- **TASK REQUIREMENTS**:
Retype the data below in full, keeping every character as it is.
(RECORDS PROVIDED Opens)
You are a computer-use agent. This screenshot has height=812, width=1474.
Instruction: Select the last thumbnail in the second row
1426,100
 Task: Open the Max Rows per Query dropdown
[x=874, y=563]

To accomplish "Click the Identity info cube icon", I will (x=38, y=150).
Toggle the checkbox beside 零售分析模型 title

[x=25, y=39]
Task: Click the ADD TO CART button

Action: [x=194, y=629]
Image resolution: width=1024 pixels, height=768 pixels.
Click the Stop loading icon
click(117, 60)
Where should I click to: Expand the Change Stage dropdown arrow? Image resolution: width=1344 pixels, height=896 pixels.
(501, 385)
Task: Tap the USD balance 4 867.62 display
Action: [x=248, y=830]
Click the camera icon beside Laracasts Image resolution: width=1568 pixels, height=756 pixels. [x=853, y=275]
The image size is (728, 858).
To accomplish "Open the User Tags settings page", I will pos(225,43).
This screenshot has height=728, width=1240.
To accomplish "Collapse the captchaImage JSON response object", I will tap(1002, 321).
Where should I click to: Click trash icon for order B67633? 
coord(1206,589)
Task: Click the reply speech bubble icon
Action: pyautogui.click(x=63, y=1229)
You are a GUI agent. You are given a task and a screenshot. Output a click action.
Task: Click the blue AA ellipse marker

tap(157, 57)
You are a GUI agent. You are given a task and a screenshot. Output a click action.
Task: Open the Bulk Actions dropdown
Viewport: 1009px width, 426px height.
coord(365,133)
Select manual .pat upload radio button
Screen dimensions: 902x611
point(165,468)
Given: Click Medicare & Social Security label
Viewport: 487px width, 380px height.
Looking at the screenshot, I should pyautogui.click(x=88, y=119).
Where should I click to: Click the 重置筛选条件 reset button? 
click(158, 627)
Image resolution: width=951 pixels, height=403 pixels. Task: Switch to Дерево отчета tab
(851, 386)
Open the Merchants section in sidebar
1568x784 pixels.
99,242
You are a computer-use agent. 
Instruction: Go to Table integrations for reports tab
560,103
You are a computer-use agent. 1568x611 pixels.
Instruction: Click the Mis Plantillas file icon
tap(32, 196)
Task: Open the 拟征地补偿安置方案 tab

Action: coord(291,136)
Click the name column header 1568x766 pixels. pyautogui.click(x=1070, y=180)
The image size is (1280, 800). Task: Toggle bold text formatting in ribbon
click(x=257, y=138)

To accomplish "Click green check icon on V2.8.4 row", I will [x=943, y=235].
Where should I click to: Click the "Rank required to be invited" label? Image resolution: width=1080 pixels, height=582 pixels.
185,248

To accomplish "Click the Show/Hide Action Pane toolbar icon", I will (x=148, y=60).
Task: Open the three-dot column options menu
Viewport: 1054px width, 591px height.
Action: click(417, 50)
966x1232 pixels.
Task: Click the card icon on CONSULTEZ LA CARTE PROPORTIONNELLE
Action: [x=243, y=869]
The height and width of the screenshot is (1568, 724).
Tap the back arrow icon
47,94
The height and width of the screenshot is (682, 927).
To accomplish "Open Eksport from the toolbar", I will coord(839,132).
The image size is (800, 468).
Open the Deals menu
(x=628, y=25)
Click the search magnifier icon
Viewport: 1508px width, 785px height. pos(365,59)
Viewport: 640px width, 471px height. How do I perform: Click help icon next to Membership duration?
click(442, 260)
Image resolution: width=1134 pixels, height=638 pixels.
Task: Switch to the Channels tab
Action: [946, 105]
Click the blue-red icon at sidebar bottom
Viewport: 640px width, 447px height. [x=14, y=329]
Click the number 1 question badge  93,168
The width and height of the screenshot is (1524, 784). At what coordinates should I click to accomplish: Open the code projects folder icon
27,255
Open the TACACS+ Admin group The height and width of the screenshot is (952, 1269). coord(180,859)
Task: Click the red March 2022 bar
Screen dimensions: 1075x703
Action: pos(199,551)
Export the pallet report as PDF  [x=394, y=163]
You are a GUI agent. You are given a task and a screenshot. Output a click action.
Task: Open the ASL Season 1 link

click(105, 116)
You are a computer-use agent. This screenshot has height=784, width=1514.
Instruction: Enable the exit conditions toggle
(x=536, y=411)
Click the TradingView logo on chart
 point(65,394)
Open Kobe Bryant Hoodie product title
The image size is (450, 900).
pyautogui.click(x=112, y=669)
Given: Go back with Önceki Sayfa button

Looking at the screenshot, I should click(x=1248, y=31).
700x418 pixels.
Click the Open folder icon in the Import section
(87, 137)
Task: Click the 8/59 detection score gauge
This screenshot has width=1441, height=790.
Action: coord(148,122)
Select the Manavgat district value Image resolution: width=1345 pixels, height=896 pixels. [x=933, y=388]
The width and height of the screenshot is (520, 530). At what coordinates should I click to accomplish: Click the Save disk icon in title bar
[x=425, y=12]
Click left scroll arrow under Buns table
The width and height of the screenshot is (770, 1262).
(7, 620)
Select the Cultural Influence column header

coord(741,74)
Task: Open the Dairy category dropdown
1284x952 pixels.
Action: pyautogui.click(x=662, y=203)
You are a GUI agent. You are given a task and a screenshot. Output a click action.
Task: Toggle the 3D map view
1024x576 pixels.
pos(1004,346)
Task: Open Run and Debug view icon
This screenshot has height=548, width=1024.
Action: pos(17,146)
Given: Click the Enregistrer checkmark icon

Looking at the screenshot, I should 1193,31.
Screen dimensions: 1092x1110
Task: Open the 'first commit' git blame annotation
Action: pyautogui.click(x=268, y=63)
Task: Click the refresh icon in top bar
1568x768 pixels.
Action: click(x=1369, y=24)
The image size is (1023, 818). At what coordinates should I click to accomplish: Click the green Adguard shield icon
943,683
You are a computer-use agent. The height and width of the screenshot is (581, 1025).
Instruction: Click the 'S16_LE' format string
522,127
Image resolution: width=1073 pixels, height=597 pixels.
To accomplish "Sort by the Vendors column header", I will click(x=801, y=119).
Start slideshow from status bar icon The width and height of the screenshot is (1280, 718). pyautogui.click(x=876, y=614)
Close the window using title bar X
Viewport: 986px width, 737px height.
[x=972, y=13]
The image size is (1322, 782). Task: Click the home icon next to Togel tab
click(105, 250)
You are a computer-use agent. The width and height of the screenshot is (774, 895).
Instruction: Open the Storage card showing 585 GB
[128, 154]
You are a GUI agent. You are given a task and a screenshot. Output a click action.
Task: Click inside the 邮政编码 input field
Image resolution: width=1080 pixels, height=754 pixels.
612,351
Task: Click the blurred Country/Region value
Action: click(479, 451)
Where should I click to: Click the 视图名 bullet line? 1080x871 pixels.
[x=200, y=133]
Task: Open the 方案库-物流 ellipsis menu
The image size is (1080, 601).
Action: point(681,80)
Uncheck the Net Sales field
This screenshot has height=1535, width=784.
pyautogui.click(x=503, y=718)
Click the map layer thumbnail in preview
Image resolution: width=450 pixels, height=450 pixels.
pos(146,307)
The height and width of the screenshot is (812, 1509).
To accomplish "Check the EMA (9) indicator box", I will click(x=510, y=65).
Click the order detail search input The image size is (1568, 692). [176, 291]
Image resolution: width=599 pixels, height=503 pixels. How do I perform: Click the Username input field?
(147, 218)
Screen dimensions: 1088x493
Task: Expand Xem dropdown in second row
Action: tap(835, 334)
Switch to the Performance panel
(RECORDS PROVIDED Closes)
- **SOLUTION FOR THIS TASK**:
You are a computer-use agent. This screenshot has height=812, width=1474.
Instruction: Select the last thumbnail in the second row
1426,100
 Task: Open the Max Rows per Query dropdown
[x=874, y=563]

To accomplish "Click the Identity info cube icon", I will (x=38, y=150).
Toggle the checkbox beside 零售分析模型 title

[x=25, y=39]
Task: Click the ADD TO CART button

Action: [x=194, y=629]
Image resolution: width=1024 pixels, height=768 pixels.
Click the Stop loading icon
click(117, 60)
Where should I click to: Expand the Change Stage dropdown arrow? Image resolution: width=1344 pixels, height=896 pixels.
(501, 385)
Task: Tap the USD balance 4 867.62 display
Action: [x=248, y=830]
Click the camera icon beside Laracasts Image resolution: width=1568 pixels, height=756 pixels. [x=853, y=275]
The image size is (728, 858).
To accomplish "Open the User Tags settings page", I will pos(225,43).
This screenshot has height=728, width=1240.
To accomplish "Collapse the captchaImage JSON response object", I will tap(1002, 321).
Where should I click to: Click trash icon for order B67633? 
coord(1206,589)
Task: Click the reply speech bubble icon
Action: pyautogui.click(x=63, y=1229)
You are a GUI agent. You are given a task and a screenshot. Output a click action.
Task: Click the blue AA ellipse marker

tap(157, 57)
You are a GUI agent. You are given a task and a screenshot. Output a click action.
Task: Open the Bulk Actions dropdown
Viewport: 1009px width, 426px height.
coord(365,133)
Select manual .pat upload radio button
Screen dimensions: 902x611
point(165,468)
Given: Click Medicare & Social Security label
Viewport: 487px width, 380px height.
Looking at the screenshot, I should pyautogui.click(x=88, y=119).
Where should I click to: Click the 重置筛选条件 reset button? 
click(158, 627)
Image resolution: width=951 pixels, height=403 pixels. Task: Switch to Дерево отчета tab
(851, 386)
Open the Merchants section in sidebar
1568x784 pixels.
99,242
You are a computer-use agent. 
Instruction: Go to Table integrations for reports tab
560,103
You are a computer-use agent. 1568x611 pixels.
Instruction: Click the Mis Plantillas file icon
tap(32, 196)
Task: Open the 拟征地补偿安置方案 tab

Action: coord(291,136)
Click the name column header 1568x766 pixels. pyautogui.click(x=1070, y=180)
The image size is (1280, 800). Task: Toggle bold text formatting in ribbon
click(x=257, y=138)

To accomplish "Click green check icon on V2.8.4 row", I will [x=943, y=235].
Where should I click to: Click the "Rank required to be invited" label? Image resolution: width=1080 pixels, height=582 pixels.
185,248

To accomplish "Click the Show/Hide Action Pane toolbar icon", I will (x=148, y=60).
Task: Open the three-dot column options menu
Viewport: 1054px width, 591px height.
Action: click(417, 50)
966x1232 pixels.
Task: Click the card icon on CONSULTEZ LA CARTE PROPORTIONNELLE
Action: [x=243, y=869]
The height and width of the screenshot is (1568, 724).
Tap the back arrow icon
47,94
The height and width of the screenshot is (682, 927).
To accomplish "Open Eksport from the toolbar", I will coord(839,132).
The image size is (800, 468).
Open the Deals menu
(x=628, y=25)
Click the search magnifier icon
Viewport: 1508px width, 785px height. pos(365,59)
Viewport: 640px width, 471px height. How do I perform: Click help icon next to Membership duration?
click(442, 260)
Image resolution: width=1134 pixels, height=638 pixels.
Task: Switch to the Channels tab
Action: [946, 105]
Click the blue-red icon at sidebar bottom
Viewport: 640px width, 447px height. [x=14, y=329]
Click the number 1 question badge  93,168
The width and height of the screenshot is (1524, 784). At what coordinates should I click to accomplish: Open the code projects folder icon
27,255
Open the TACACS+ Admin group The height and width of the screenshot is (952, 1269). coord(180,859)
Task: Click the red March 2022 bar
Screen dimensions: 1075x703
Action: pos(199,551)
Export the pallet report as PDF  [x=394, y=163]
You are a GUI agent. You are given a task and a screenshot. Output a click action.
Task: Open the ASL Season 1 link

click(105, 116)
You are a computer-use agent. This screenshot has height=784, width=1514.
Instruction: Enable the exit conditions toggle
(x=536, y=411)
Click the TradingView logo on chart
 point(65,394)
Open Kobe Bryant Hoodie product title
The image size is (450, 900).
pyautogui.click(x=112, y=669)
Given: Go back with Önceki Sayfa button

Looking at the screenshot, I should click(x=1248, y=31).
700x418 pixels.
Click the Open folder icon in the Import section
(87, 137)
Task: Click the 8/59 detection score gauge
This screenshot has width=1441, height=790.
Action: coord(148,122)
Select the Manavgat district value Image resolution: width=1345 pixels, height=896 pixels. [x=933, y=388]
The width and height of the screenshot is (520, 530). At what coordinates should I click to accomplish: Click the Save disk icon in title bar
[x=425, y=12]
Click left scroll arrow under Buns table
The width and height of the screenshot is (770, 1262).
(7, 620)
Select the Cultural Influence column header

coord(741,74)
Task: Open the Dairy category dropdown
1284x952 pixels.
Action: pyautogui.click(x=662, y=203)
You are a GUI agent. You are given a task and a screenshot. Output a click action.
Task: Toggle the 3D map view
1024x576 pixels.
pos(1004,346)
Task: Open Run and Debug view icon
This screenshot has height=548, width=1024.
Action: pos(17,146)
Given: Click the Enregistrer checkmark icon

Looking at the screenshot, I should 1193,31.
Screen dimensions: 1092x1110
Task: Open the 'first commit' git blame annotation
Action: pyautogui.click(x=268, y=63)
Task: Click the refresh icon in top bar
1568x768 pixels.
Action: click(x=1369, y=24)
The image size is (1023, 818). At what coordinates should I click to accomplish: Click the green Adguard shield icon
943,683
You are a computer-use agent. The height and width of the screenshot is (581, 1025).
Instruction: Click the 'S16_LE' format string
522,127
Image resolution: width=1073 pixels, height=597 pixels.
To accomplish "Sort by the Vendors column header", I will click(x=801, y=119).
Start slideshow from status bar icon The width and height of the screenshot is (1280, 718). pyautogui.click(x=876, y=614)
Close the window using title bar X
Viewport: 986px width, 737px height.
[x=972, y=13]
The image size is (1322, 782). Task: Click the home icon next to Togel tab
click(105, 250)
You are a computer-use agent. The width and height of the screenshot is (774, 895).
Instruction: Open the Storage card showing 585 GB
[128, 154]
You are a GUI agent. You are given a task and a screenshot. Output a click action.
Task: Click inside the 邮政编码 input field
Image resolution: width=1080 pixels, height=754 pixels.
612,351
Task: Click the blurred Country/Region value
Action: click(479, 451)
Where should I click to: Click the 视图名 bullet line? 1080x871 pixels.
[x=200, y=133]
Task: Open the 方案库-物流 ellipsis menu
The image size is (1080, 601).
Action: point(681,80)
Uncheck the Net Sales field
This screenshot has height=1535, width=784.
pyautogui.click(x=503, y=718)
Click the map layer thumbnail in preview
Image resolution: width=450 pixels, height=450 pixels.
pos(146,307)
The height and width of the screenshot is (812, 1509).
To accomplish "Check the EMA (9) indicator box", I will click(x=510, y=65).
Click the order detail search input The image size is (1568, 692). [176, 291]
Image resolution: width=599 pixels, height=503 pixels. How do I perform: Click the Username input field?
(147, 218)
Screen dimensions: 1088x493
Task: Expand Xem dropdown in second row
Action: tap(835, 334)
Switch to the Performance panel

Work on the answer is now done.